A TRANSBRASIL ainda trouxe aos autos proposta de acordo que lhe foi dirigida pela GECC durante o trâmite da presente ação falimentar, bem assim comprovou que as empresas do GRUPO GE promoveram, também durante o trâmite da presente ação falimentar, execuções por quantia certa contra devedora solvente contra a TRANSBRASIL -- deixando evidente, uma vez mais, a ausência de interesse processual superveniente.

A despeito dos sólidos elementos carreados aos autos pela TRANSBRASIL, demonstrando a carência de ação ou, ainda, a improcedência do pedido falimentar em tela, a Col. Câmara Julgadora houve por bem "rejeitar, à unânimidade, a matéria preliminar e, por maioria de votos, os embargos infringentes".

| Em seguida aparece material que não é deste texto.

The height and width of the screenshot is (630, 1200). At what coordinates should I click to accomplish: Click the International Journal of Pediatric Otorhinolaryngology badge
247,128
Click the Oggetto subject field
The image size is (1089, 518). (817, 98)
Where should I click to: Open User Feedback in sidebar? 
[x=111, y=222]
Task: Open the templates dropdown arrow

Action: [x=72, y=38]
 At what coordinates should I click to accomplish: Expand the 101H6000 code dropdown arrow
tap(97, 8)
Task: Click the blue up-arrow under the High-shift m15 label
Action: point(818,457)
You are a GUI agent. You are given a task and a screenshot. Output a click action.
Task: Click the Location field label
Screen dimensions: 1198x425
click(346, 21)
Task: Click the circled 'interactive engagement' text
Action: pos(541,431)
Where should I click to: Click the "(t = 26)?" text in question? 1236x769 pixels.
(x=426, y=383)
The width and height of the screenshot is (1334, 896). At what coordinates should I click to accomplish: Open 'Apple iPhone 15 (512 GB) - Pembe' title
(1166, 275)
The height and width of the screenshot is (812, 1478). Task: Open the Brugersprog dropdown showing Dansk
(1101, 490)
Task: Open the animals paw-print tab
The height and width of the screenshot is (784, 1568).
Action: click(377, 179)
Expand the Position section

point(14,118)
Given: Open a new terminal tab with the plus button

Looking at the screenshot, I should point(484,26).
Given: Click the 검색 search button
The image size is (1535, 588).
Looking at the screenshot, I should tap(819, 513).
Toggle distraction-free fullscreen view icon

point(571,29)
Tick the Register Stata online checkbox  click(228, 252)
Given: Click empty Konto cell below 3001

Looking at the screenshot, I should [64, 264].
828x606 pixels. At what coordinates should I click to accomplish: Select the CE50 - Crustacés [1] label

Veja-se a ementa atribuída ao v. Acórdão proferido naquela oportunidade:

"Embargos Infringentes. Falência. Reforma, na instância recursal, do édito de improcedência do pedido na Vara de origem, ante o provimento do apelo da autora-embargada.

Matéria preliminar. Prejudicialidade externa. Falta de interesse processual da recorrida, pela atribuição de efeito suspensivo aos processos cautelar e principal, de sustação de protesto e de nulidade de títulos. Irrelevância. Não obstante se constituírem as condições da ação matéria de ordem de ordem pública, cognoscível a qualquer tempo e mesmo 'ex officio', tal não foi o motivo de dissenção no v. julgado embargado, não sendo processualmente permissível, pois, a sua devolução em sede de embargos infringentes, sob pena de afronta ao art. 530, segunda parte, do CPC, não podendo, ademais, a lide falimentar, por sua natureza, ser obstada por processos paralelos. Não-caracterização, entretanto, de má-litigância, eis que a embargada, argüindo tal incidente , tão-somente lançou mão dos remédios processuais que entendeu cabíveis. Preliminar rejeitadas.